FIFA's World Cup 2030 is set to be staged across six countries on three continents, with Morocco, Portugal and Spain carrying almost all of the matches while Uruguay, Argentina and Paraguay each get one game in South America.
The tournament will mark the 100th anniversary of the first World Cup, and all six host countries are set to qualify automatically. No other teams have qualified yet, leaving the field for the centenary event still open beyond the hosts.
The draw for attention is obvious: this is the most geographically spread World Cup ever planned, and it comes with a built-in nod to football history. Uruguay gets a game because it hosted the first tournament in 1930, Argentina because it met Uruguay in that final, and Paraguay because it is home to CONMEBOL.
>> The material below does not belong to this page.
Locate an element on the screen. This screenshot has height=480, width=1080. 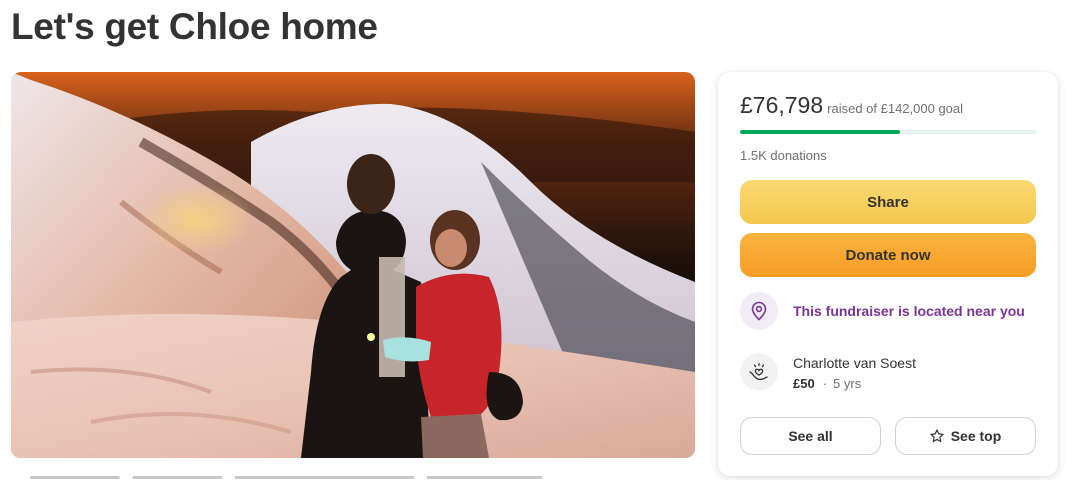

That unusual split has not quieted debate over the size of the tournament. CONMEBOL president Alejandro Dominguez said in 2025 that he dreamed of a World Cup with 64 teams and argued that it could unite the world and bring the game to more people, but FIFA has not officially settled the number. The current plan remains tied to the 48-team format introduced for the 2026 World Cup in Canada, the United States and Mexico, and there has been plenty of pushback to going bigger.
FIFA has also yet to release the official schedule, though it has said it will allow about 11 to 12 days for travel and rest before the second game for the six South American teams and about five to six days for the remaining six group opponents. The next big call is whether the centenary tournament stays at 48 teams or grows to 64, a decision that will shape how crowded, and how ambitious, World Cup 2030 becomes.